In the forum thread excerpt, when does Driftweed plan to put the spraying procedure to the test?

**SELECTED EXTRACT**

________

They can keep the frozen north! Autumn in the Hudson River Valley is gorgeous - but a bit chilly. Winter up there is awful. The overabundance of weenies is intolerable.

I really enjoyed my time up there in a lot of ways, but my theory on the place is: It's a great place to visit, but you wouldn't want to live there!

Did you know that it's legal for women to go topless in NY? They don't of course ... so I'll take the beach :clap:


----------



## Driftweed (Nov 7, 2012)

smalpierre said:


> I'm sure not spraying over someone elses masking, that's asking for trouble. I don't spray much inside, but after reading Driftweed's procedure I might just try it :thumbsup: That is, IF I can get one that doesn't involve moving 5 tons of furniture out of the room to do so :laughing:


I am actually going to put that procedure to the test in a couple weeks when I train my new employee. I'm hoping I can teach it to him. We will see if it truly is an art, or something that can be learned. 

Don't get me wrong, I love me some plastic. Especially those creative windows sir mixalot did. I will definitely have to remember that, I just tear a hole, but his windows are so pretty.


----------



## smalpierre (Jan 19, 2011)

________

**DATA SECTION**
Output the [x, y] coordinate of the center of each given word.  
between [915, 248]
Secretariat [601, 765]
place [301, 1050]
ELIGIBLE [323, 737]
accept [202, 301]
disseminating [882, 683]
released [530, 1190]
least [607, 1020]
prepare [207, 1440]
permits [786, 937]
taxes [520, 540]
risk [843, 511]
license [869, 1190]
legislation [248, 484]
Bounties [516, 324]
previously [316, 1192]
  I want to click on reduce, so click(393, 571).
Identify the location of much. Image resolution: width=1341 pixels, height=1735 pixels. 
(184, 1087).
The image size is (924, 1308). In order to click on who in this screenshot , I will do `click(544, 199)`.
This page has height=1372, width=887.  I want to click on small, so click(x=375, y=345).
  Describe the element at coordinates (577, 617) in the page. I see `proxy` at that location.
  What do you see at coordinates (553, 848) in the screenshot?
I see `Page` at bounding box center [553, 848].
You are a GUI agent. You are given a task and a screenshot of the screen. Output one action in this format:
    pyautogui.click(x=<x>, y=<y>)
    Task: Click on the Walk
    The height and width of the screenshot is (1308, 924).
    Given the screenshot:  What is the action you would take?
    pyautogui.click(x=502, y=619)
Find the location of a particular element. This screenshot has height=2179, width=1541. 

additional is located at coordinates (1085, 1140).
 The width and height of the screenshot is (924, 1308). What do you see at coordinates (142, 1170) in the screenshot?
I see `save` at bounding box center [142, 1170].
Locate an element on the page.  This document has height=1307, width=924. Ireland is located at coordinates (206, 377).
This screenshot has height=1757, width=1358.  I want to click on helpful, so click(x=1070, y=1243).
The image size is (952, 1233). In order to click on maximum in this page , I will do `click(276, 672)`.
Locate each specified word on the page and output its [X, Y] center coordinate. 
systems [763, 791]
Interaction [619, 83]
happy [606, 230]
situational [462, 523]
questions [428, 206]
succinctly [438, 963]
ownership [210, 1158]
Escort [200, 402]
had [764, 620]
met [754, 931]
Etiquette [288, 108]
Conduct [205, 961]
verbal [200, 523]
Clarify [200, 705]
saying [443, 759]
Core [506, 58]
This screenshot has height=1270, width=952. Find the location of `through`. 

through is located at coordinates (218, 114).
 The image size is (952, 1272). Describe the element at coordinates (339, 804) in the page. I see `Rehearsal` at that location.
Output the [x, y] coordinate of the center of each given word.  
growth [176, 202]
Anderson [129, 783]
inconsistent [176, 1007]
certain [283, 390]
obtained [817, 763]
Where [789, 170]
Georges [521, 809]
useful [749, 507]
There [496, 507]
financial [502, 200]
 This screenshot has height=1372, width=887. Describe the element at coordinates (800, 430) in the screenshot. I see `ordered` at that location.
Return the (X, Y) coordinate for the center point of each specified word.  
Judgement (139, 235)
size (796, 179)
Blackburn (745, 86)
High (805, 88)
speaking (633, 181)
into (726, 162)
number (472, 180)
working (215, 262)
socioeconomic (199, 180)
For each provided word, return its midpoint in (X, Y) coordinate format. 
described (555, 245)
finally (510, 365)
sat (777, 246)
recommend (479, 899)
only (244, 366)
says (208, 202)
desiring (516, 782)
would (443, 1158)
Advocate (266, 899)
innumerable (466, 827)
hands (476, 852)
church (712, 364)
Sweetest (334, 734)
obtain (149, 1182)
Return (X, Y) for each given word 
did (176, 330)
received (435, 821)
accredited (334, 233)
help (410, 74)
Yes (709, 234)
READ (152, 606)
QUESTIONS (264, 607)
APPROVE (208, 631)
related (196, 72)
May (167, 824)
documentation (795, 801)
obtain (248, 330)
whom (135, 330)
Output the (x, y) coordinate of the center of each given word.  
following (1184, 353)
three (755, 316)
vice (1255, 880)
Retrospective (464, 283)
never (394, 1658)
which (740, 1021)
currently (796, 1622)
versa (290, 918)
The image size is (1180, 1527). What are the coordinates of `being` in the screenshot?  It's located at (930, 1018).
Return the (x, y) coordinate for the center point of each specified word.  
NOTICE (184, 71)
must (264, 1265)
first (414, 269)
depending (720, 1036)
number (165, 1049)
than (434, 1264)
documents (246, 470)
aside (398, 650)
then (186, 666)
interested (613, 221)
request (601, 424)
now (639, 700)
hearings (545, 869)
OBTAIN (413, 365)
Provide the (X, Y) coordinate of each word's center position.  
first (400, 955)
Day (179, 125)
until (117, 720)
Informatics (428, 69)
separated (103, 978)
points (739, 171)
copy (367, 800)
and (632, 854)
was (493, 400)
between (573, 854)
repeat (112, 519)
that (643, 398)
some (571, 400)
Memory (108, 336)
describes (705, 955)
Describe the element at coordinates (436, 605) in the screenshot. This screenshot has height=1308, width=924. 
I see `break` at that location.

________

**ANSWER TO THE EXERCISE**
In a couple of weeks, when training a new employee.